Further, in imitation of our heavenly Father, corporal punishment is an act that demonstrates a parent’s love for the child’s soul:

Hebrews 12:5-8
“And have you forgotten the exhortation that addresses you as sons? ‘My son, do not regard lightly the discipline of the Lord, nor be weary when reproved by him. For the Lord disciplines the one he loves, and chastises every son whom he receives.’ It is for discipline that you have to endure. God is treating you as sons. For what son is there whom his father does not discipline? If you are left without discipline, in which all have participated, then you are illegitimate children and not sons.”


Did you know that God the Father administers corporal punishment on His children? When we lovingly administer corporal punishment, we’re following the example of our heavenly Father. God “disciplines the one he loves.”
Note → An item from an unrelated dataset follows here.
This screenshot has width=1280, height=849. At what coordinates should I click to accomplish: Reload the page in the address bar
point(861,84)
But, do you also notice how far our society has fallen? The writer asks, “What son is there whom his father does not discipline?” Sadly, the fact of the matter is, there are a whole lot of sons and daughters out there whose fathers and mothers refuse to discipline. The lack of lovingly administered corporal punishment is but one sign of how perverse our society has become, when measured by the infallible standard of God’s word. From God’s perspective, it is incredible that a child would exist who has not experienced his/her parent’s discipline. Supposedly, we “spare the rod” because we love the child. God says we’re lying to ourselves. If we truly loved the child, we would discipline the child. And discipline includes the “rod” or corporal punishment: “Whoever spares the rod hates his son, but he who loves him is diligent to discipline him” (Proverbs 13:24).
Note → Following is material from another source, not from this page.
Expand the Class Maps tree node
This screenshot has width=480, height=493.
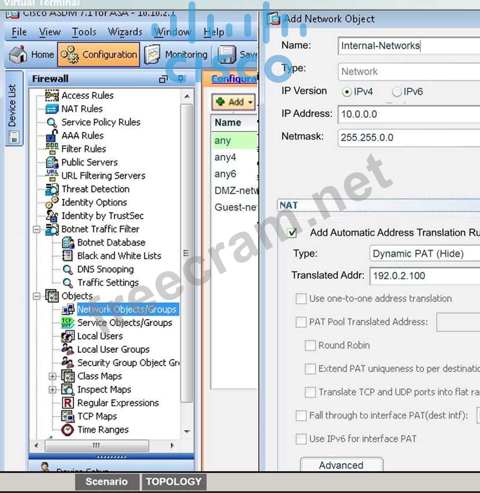(52, 376)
Let’s finish this passage in Hebrews, and I’ll comment as we go along:

Hebrews 12:9-11
“Besides this, we have had earthly fathers who disciplined us and we respected them
[Notice, here, that parents who lovingly administer corporal punishment earn respect from their children]. Shall we not much more be subject to the Father of spirits and live? For they disciplined us for a short time as it seemed best to them [the fact that some parents have abused corporal punishment only proves one thing: those parents are sinners, just like you], but he disciplines us for our good, that we may share his holiness. For the moment all discipline seems painful rather than pleasant [corporal punishment should hurt], but later it yields the peaceful fruit of righteousness to those who have been trained by it [it’s worth it in the end].”

Amen!

So, I leave this plea with believers: Don’t succumb to the perverse values of our society. God’s way is always the right way. Corporal punishment, lovingly administered, is God’s idea, not men’s: God knows what our children need. If you discipline your children—not for selfish reasons, but out of a genuine, loving and prayerful concern for their eternal souls—they will respect you. And, the Lord willing, eventually, they will thank you.